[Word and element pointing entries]
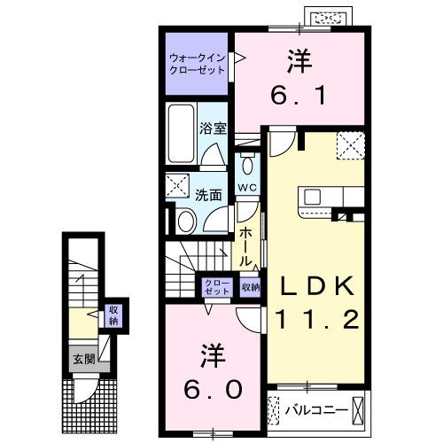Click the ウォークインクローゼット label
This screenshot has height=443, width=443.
(198, 64)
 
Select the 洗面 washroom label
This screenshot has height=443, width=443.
(209, 195)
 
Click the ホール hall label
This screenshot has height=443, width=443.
(247, 238)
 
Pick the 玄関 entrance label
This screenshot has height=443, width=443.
(83, 361)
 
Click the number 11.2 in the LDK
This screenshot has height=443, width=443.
(316, 318)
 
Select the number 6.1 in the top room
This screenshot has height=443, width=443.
(299, 91)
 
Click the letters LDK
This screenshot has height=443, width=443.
(316, 285)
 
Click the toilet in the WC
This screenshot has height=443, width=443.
(247, 166)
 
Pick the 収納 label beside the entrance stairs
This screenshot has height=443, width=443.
(113, 315)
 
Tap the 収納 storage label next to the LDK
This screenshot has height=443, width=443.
(252, 286)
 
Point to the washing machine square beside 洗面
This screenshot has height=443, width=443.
(175, 186)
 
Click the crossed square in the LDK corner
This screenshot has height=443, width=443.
(350, 144)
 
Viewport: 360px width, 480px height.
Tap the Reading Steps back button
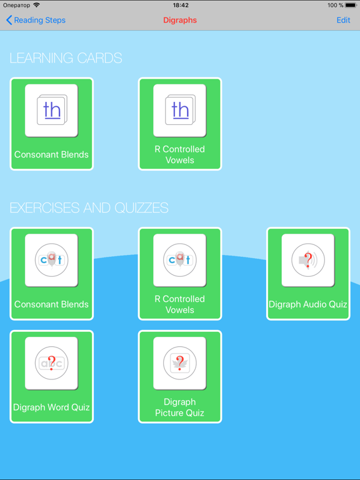(36, 20)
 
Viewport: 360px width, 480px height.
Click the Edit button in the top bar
(343, 20)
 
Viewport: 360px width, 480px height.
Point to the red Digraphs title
(180, 20)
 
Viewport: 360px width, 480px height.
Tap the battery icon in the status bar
(351, 5)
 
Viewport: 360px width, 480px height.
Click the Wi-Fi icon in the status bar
(37, 5)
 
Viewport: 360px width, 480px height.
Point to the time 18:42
(181, 5)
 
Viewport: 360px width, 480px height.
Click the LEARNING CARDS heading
(66, 58)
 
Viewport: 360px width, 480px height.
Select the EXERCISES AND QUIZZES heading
(89, 208)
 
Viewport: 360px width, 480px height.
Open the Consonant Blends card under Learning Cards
(51, 124)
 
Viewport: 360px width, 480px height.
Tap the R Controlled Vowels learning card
(180, 124)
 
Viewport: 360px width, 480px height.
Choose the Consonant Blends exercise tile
(51, 274)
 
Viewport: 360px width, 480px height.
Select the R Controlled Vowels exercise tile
(180, 274)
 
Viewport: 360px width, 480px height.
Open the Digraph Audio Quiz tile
(308, 274)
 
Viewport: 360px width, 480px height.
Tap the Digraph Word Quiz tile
(51, 376)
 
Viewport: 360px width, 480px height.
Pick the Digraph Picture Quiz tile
(180, 376)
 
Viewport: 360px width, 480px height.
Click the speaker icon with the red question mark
(308, 260)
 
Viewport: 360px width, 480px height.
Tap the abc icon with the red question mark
(51, 363)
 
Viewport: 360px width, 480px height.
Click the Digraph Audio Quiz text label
(308, 304)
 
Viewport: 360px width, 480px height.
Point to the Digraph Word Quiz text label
(51, 408)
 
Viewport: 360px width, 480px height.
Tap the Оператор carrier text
(16, 5)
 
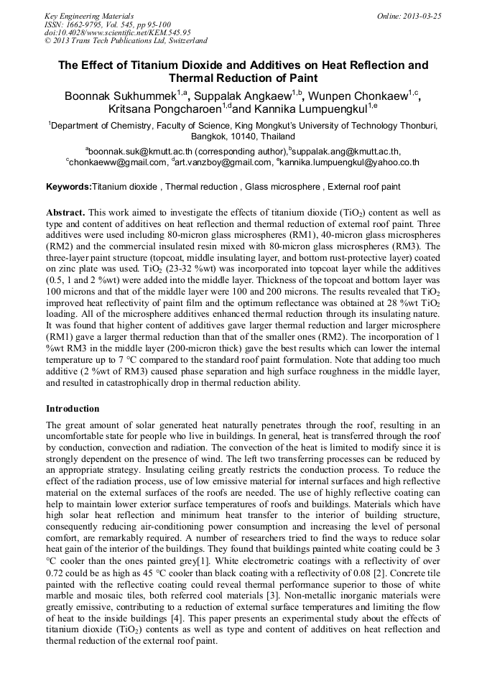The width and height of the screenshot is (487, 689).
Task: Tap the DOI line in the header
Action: pos(118,32)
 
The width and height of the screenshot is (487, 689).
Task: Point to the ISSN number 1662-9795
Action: pos(87,24)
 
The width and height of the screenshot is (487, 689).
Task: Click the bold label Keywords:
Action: pos(69,187)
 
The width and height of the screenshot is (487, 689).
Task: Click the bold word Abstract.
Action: pos(65,213)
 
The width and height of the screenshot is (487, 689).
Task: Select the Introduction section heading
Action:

# [Exercise description]
Find every line in the listing above that contains the string "Blends", and copy each of those lines.

# [The reply]
Open the Consonant Blends card under Learning Cards
Choose the Consonant Blends exercise tile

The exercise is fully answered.